Streaming Best Practices
Note:
You must connect to the WebSocket at least once every 24 hours. If not, then you must send the optional "offset" input parameter together with the value of the last offset you received.
Ensure there is a minimum of 10000ms (10 seconds) between sending the "complete" message to close one WebSocket connection and the next "subscribe" message to reopen a WebSocket connection.
The Streaming API is not throttled. As events are produced, they are immediately sent out. Potentially, this means many events will be pushed at the same time and create a backpressure.
To cope with this potential backpressure, it is essential the consuming architecture can scale, for example, by buffering before writing to back-end systems. If the backpressure exceeds the ability of the consuming architecture to scale, you can disconnect the WebSocket and then restart it later once more capacity is available in the consuming architecture. Any events that occurred since the WebSocket disconnect will be sent as soon as you reconnect.
While no option is currently available to clear the backlog of events, the "latest" parameter allows you to skip to the latest Business Event in the stream and continue processing from there.

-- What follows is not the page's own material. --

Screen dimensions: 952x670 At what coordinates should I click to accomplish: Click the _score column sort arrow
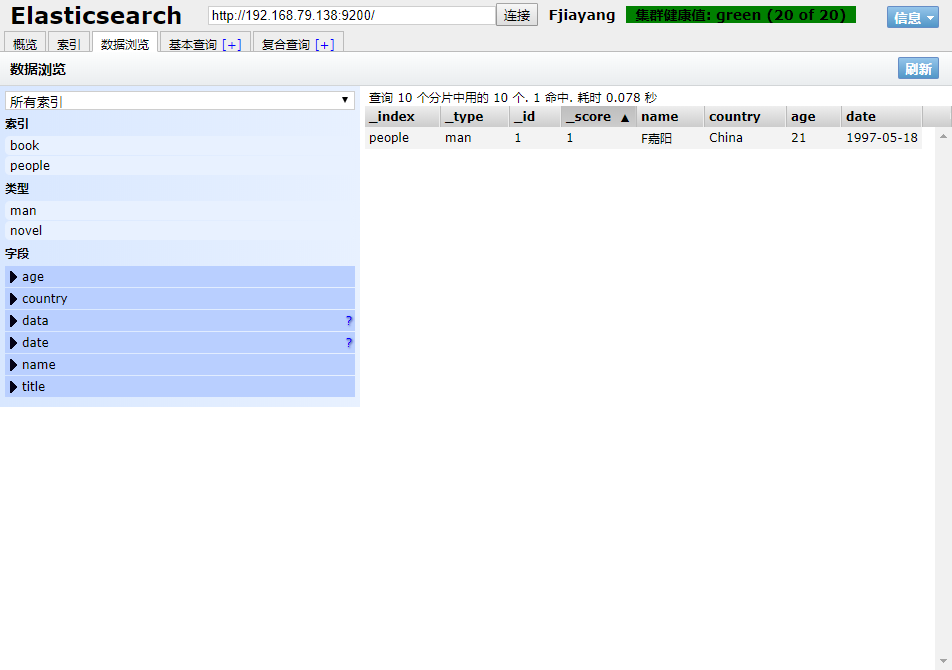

To ensure streaming clients are resilient, redundancy in clients is key. However, only one client can be connected to consume events from a single chain on a single application key. The best practice is to create multiple consuming clients, but maintain a log of which client is connected. The consuming clients not connected should not send requests to the streaming gateway (as these will receive a 4409 response), but wait until the first connected client disconnects before the next client connects. Some partner solutions on the marketplace already implement this pattern.